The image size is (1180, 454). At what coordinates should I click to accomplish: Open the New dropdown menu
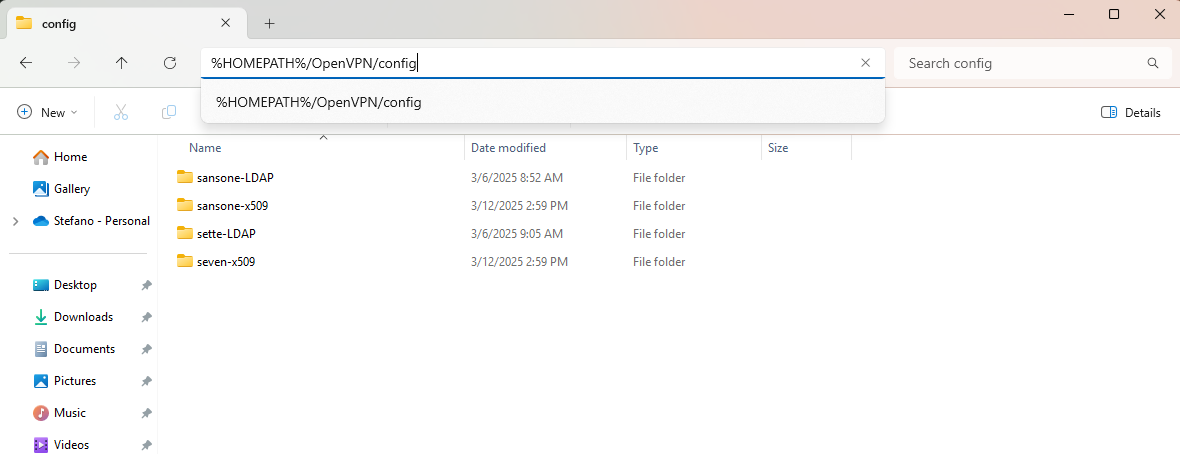point(47,112)
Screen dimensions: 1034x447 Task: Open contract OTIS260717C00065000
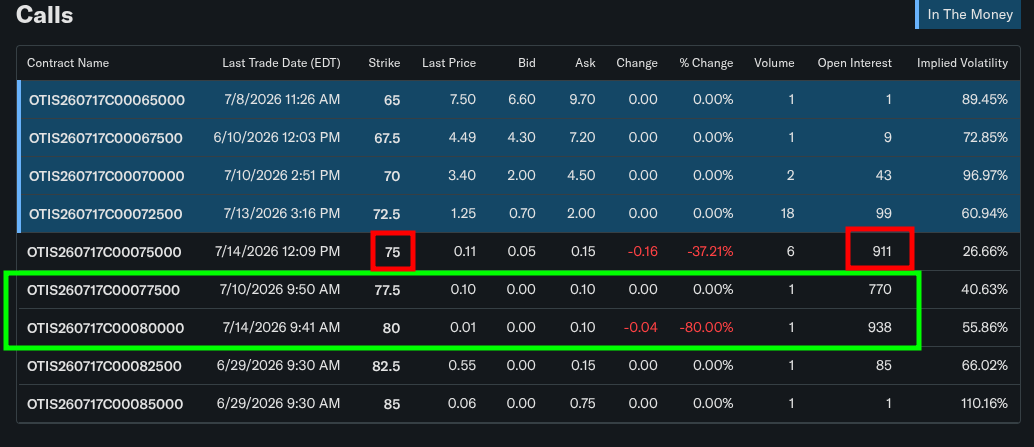pos(107,100)
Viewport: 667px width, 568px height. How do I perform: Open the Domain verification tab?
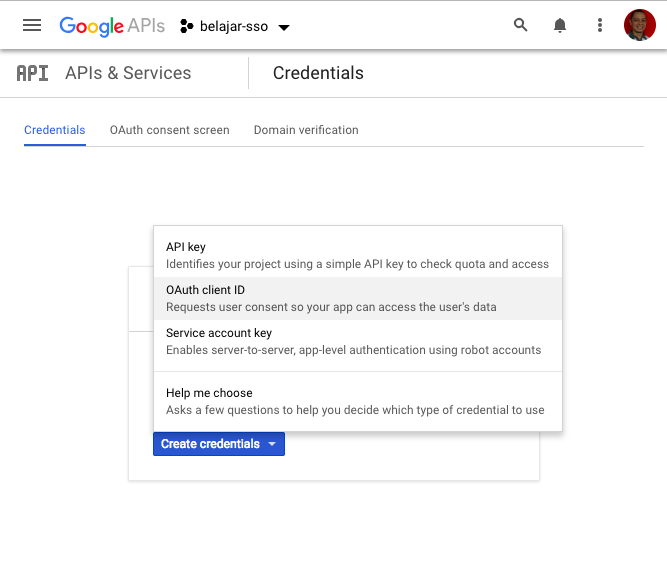[x=306, y=130]
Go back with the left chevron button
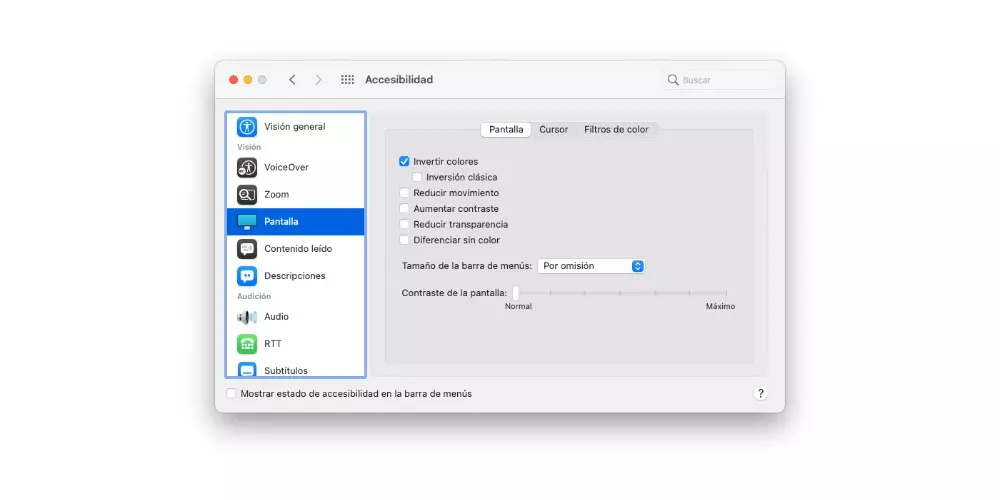This screenshot has height=500, width=1000. (292, 80)
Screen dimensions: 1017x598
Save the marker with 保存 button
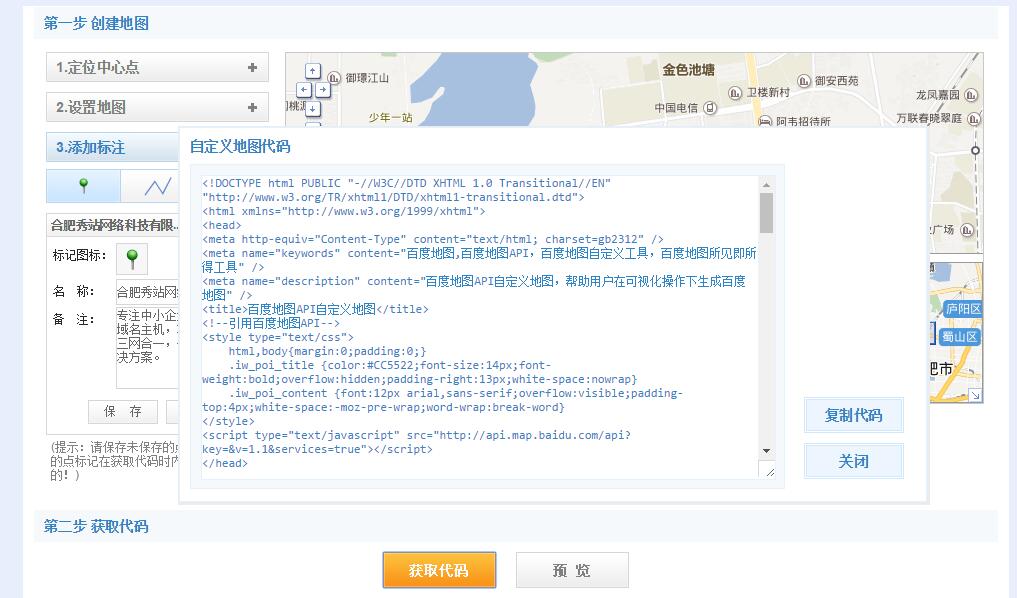[123, 411]
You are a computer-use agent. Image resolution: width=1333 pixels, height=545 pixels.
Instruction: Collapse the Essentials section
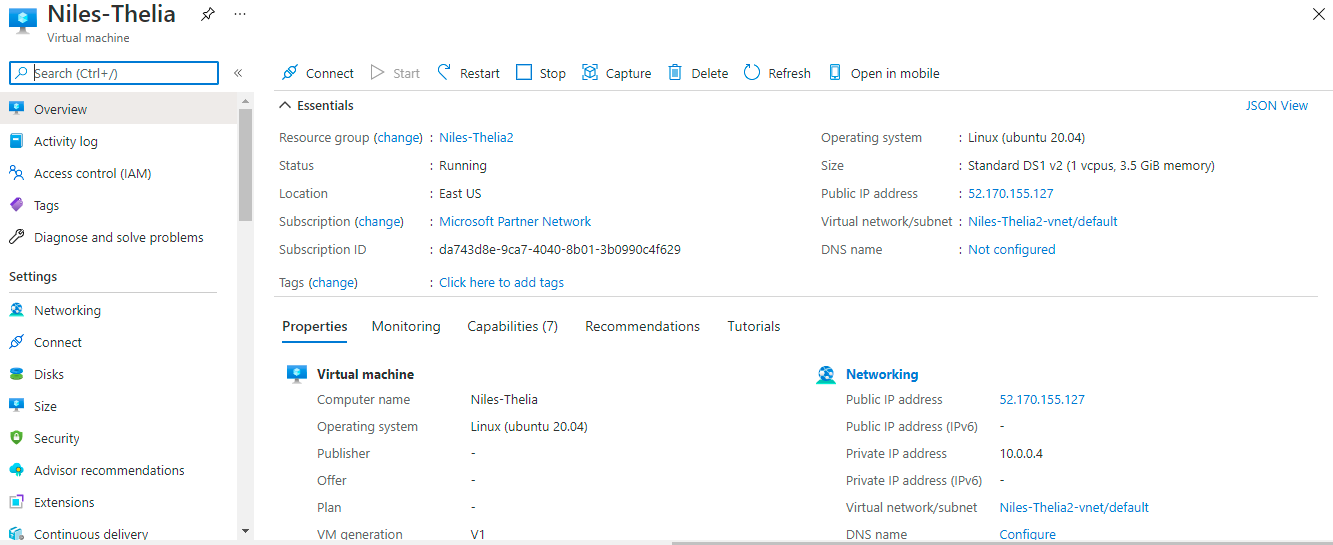285,105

**WHAT THE TASK REQUIRES**
Type out the data above again exactly as written, minus the images.

**ANSWER BOX**
The image size is (1180, 454). At what coordinates should I click to accomplish: Open the New dropdown menu
point(47,112)
Screen dimensions: 1034x447 Task: Open contract OTIS260717C00065000
pos(107,100)
Viewport: 667px width, 568px height. How do I perform: Open the Domain verification tab?
[x=306, y=130]
Go back with the left chevron button
This screenshot has height=500, width=1000. (292, 80)
Screen dimensions: 1017x598
Save the marker with 保存 button
[123, 411]
You are a computer-use agent. Image resolution: width=1333 pixels, height=545 pixels.
Instruction: Collapse the Essentials section
285,105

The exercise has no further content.